Jeux-d-enfants-jeux-denfants-love-me-if-you-dare-19398471-576-304Joséphine Lebas Joly dans Jeux d'enfants (2003) de Yann Samuell


         Je n’avais d’yeux que pour Anabela pendant toute la maternelle et l’école primaire. Un amour pour une vie d’enfant, mais un amour inassouvi. C’était certainement la plus jolie fille de l’école. Une petite latine d’origine portugaise avec de longs cheveux bruns et un regard félin. Ses yeux de braise dégageaient une envoutante douceur. Pour ne rien gâter elle était loin d’être idiote. Elle ramenait pas mal de bons points à ses parents. Je ne lui ai jamais dévoilé qu’elle me plaisait. Je pense qu’elle le savait et en jouait à son avantage.

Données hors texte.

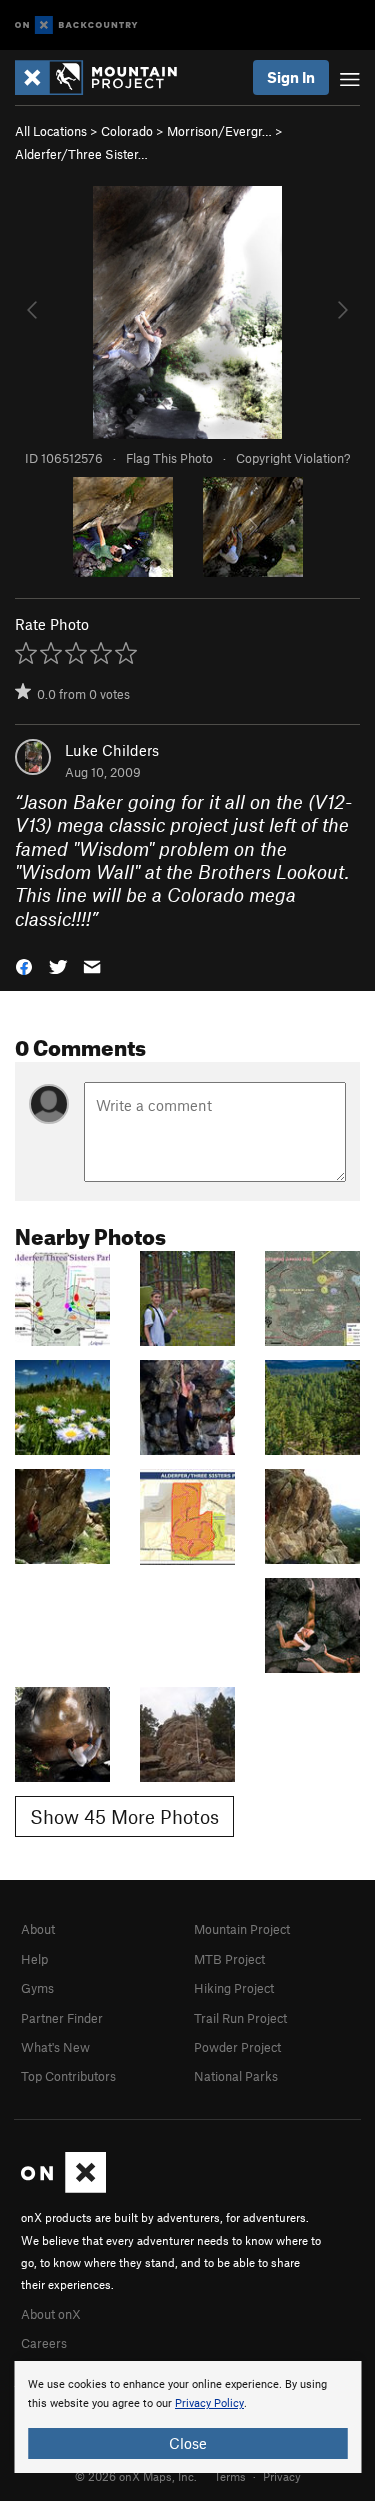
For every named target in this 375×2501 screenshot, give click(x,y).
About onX (51, 2314)
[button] (24, 965)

                   En maternelle j’étais un chef de meute. En primaire je suis devenu une brebis galleuse avec l’épanouissement de mon « potentiel intellectuel » qui sera annoté sur mes bulletins toute ma scolarité, souvent accompagné de la qualification : « sous-exploité ». Une tête de classe, au final la tête de turc… Je n’étais populaire que pour mes instituteurs. Et encore, certaines maitresses se plaisaient à casser ceux qui émergeaient un peu trop du troupeau. Anabela disposait d'un autre statu malgré ses aussi bons résultats. J'avais mon harem les années précédentes, elle avait le sien durant tout le primaire.
                Anabela n’avait que peu d'égards envers moi ou parfois même des attitudes humiliantes et cruelles pendants nos jeux d'enfants. Pourtant il n’était pas rare que le soir en m’endormant je nous imaginais faire nos vies ensembles. « Quand je serais grand… Quand j’aurais réussi…» C’est un âge auquel on croit encore à ce que les grands nous disent. C'était mon rêve, ma princesse de conte de fée. « La vie est juste. Si tu travailles dur à l’école tu réussiras. Tu seras important et tu auras tout ce dont tu rêve. » Je me voyais déjà en costume-cravate dans un bureau au sommet d’une tour comme J.R. dans Dallas, à mettre à ma botte tous ces crétins agressifs plus nuls que moi en math et qui finiraient sans aucun doute chômeurs.  Un gros poisson dans une petite mare. Oui, on peut être mégalo à 8 ans.

               Elle m’a causé des peines. Toujours invitées à mes anniversaires, moi rarement aux siens. Elle a souvent été la cause de bagarres avec mes camarades de classe. Certaines batailles de cour de récréation furent épiques. Elle n’était pas méchante, juste… distante et froide comme une reine. Un schéma que je reproduis continuellement. Je m’en rends compte en écrivant ces lignes.
              Ma première déception amoureuse dura donc six ans. Une éternité à cet âge. Quelque chose me dit que ma conception indue de la vie provient de là. Pourquoi se plier en quatre quand tu te dis que de toute façon la vie va te cracher à la gueule ? Une époque où j’ai mis des gens sur un piédestal et où je me suis rabaissé. Jalousie. Je n’avais pas le melon mais déjà de la souffrance. Anabela est un archétype. Je me suis entré dans la tête que tout ce que je désirais ne pouvait être que trop bien pour moi. C’est resté.
                Avec le recul, l’affaire était entendue. Je l’aimais, elle non. Fin de l’histoire. Je ne lui en veux pas. Puis vint le collège. Nous n’étions plus dans la même classe. Nous nous sommes perdus de vue. Elle a commencé à tourner un peu peste, à devenir superficielle comme la plupart des adolescentes. Elle sortait avec ce petit arrogant qui habitait près de chez elle. Je ne le connaissais pas. Le mec sortait de nul part. Il avait fait son élémentaire en école privée. Une vraie tête à claque que le fric de ses parents avait rendu imbuvable. En dehors de ça ce n'était pas un apolon. Je n’ai jamais compris cette relation, ce qu'elle pouvait lui trouver lui et ses idées étroites. Une fille à priori intelligente avec ce gars qui se prenait pour un génie… Pourtant c’était du solide puisqu’ils ont aujourd’hui bagues aux doigts, maison, enfants, chien et monospace. Elle travaille comme assistante médicale. J’ai appris qu’elle avait subi un cancer... Je lui souhaite le meilleur, une longue et heureuse vie.
                   Anabela appartient au passé d’un petit garçon à l’apparence dur mais au cœur fragile. L’oubli est né sous d’autres flèches de séraphins.